--- RECORDS FOR THIS EXERCISE ---

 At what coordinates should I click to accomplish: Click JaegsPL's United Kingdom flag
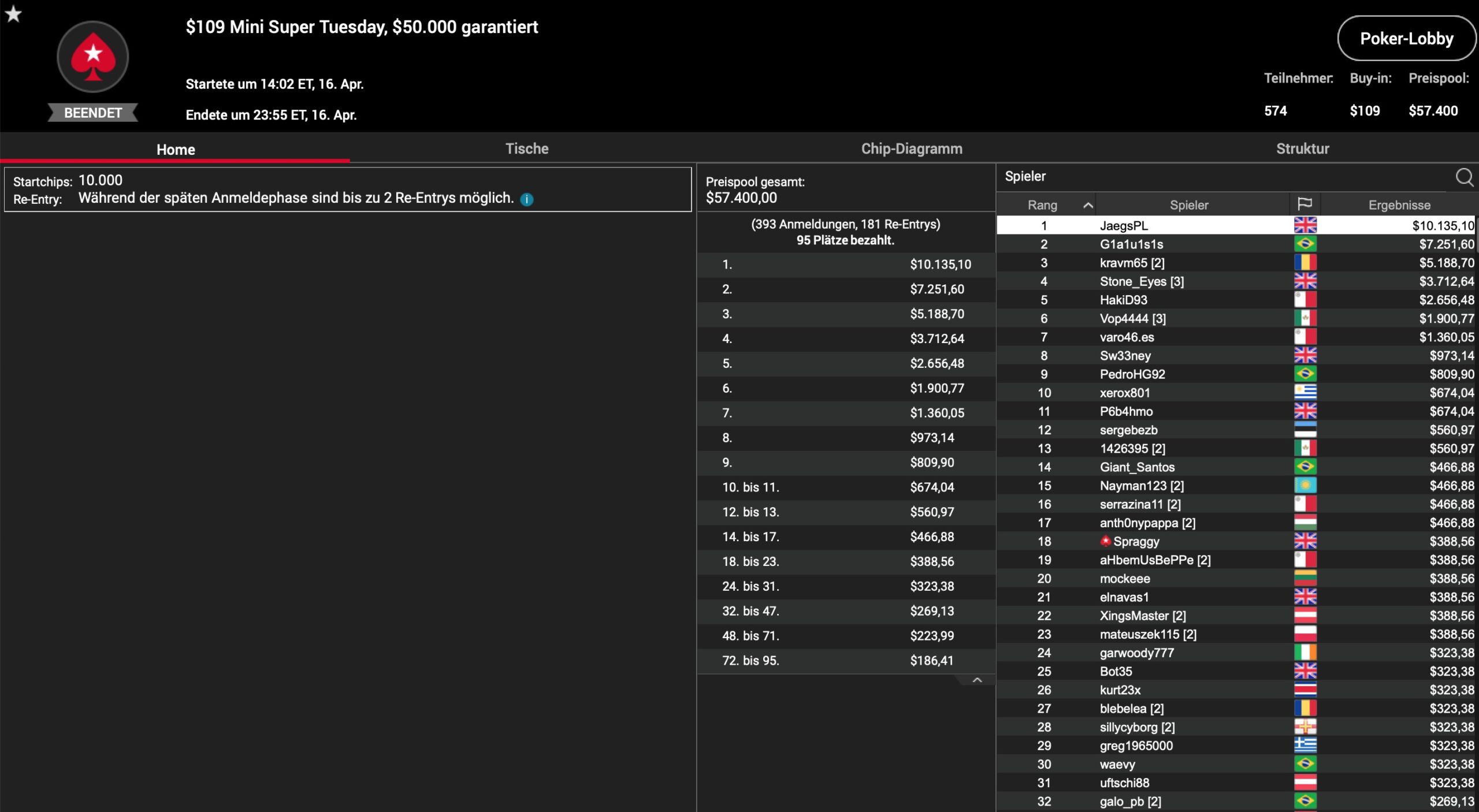tap(1305, 225)
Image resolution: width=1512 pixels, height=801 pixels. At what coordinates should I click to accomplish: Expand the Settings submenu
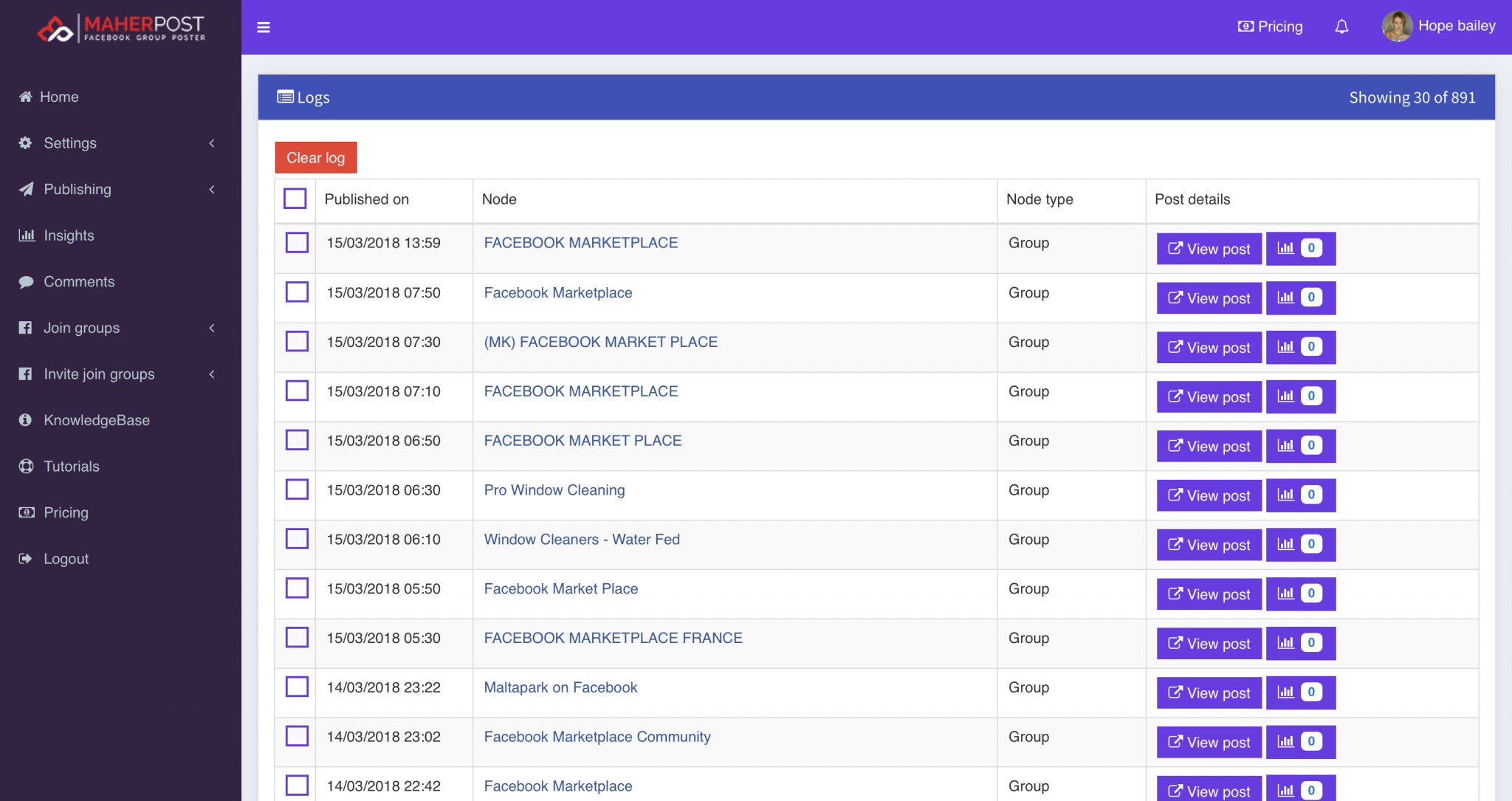coord(70,142)
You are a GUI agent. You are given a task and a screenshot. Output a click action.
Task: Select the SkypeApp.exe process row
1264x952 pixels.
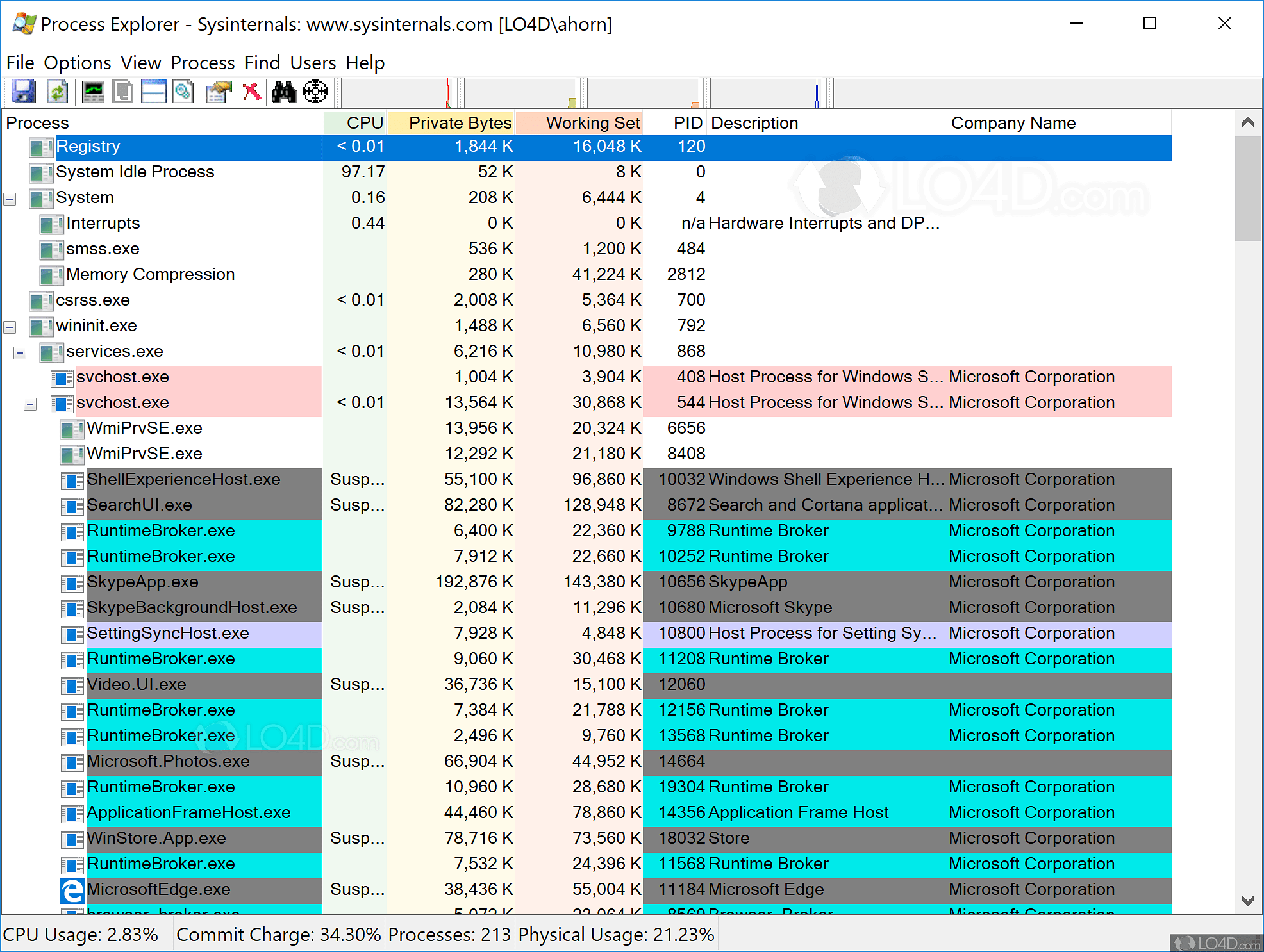pyautogui.click(x=142, y=582)
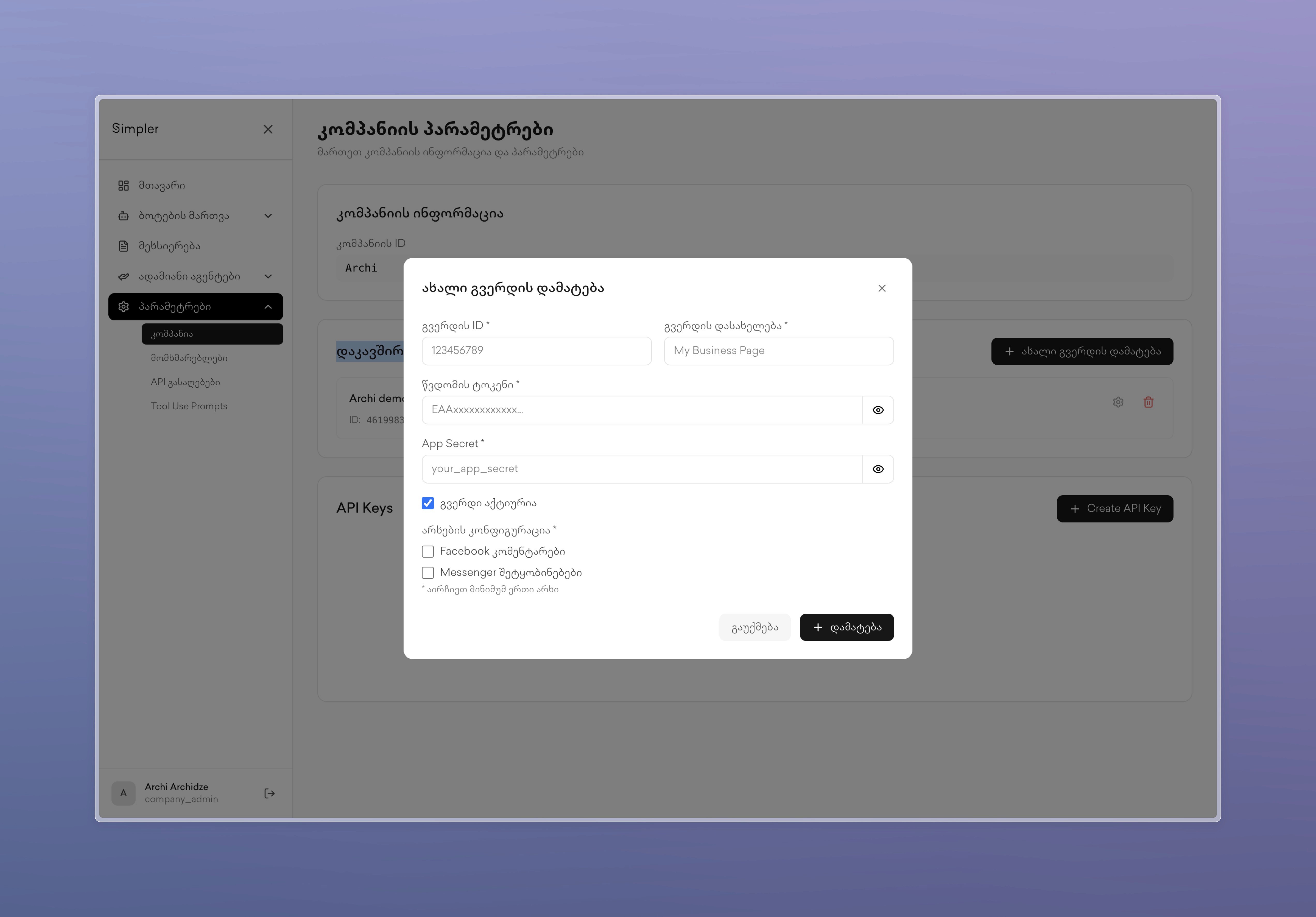
Task: Click the logout icon next to Archi Archidze
Action: pyautogui.click(x=270, y=793)
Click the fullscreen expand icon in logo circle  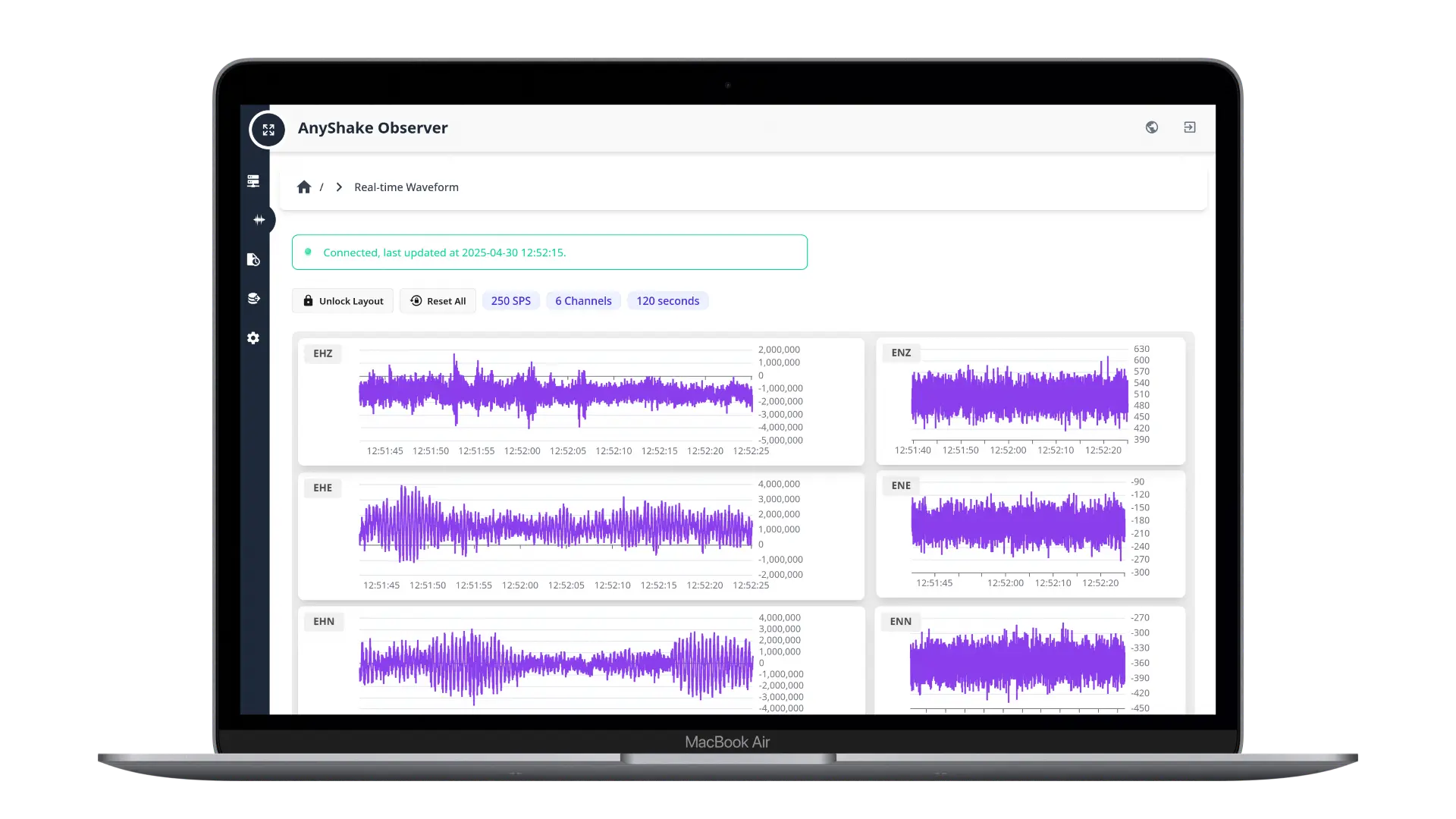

---

PROBLEM TO SOLVE. Set down each entry above exactly as it appears. Omit the pictures.

RESPONSE TO THE TASK.
 At what coordinates should I click to accomplish: Click JaegsPL's United Kingdom flag
tap(1305, 225)
Image resolution: width=1512 pixels, height=801 pixels. At what coordinates should I click to accomplish: Expand the Settings submenu
coord(70,142)
You are a GUI agent. You are given a task and a screenshot. Output a click action.
Task: Select the SkypeApp.exe process row
1264x952 pixels.
pyautogui.click(x=142, y=582)
Task: Click the logout icon next to Archi Archidze
Action: pyautogui.click(x=270, y=793)
Click the fullscreen expand icon in logo circle  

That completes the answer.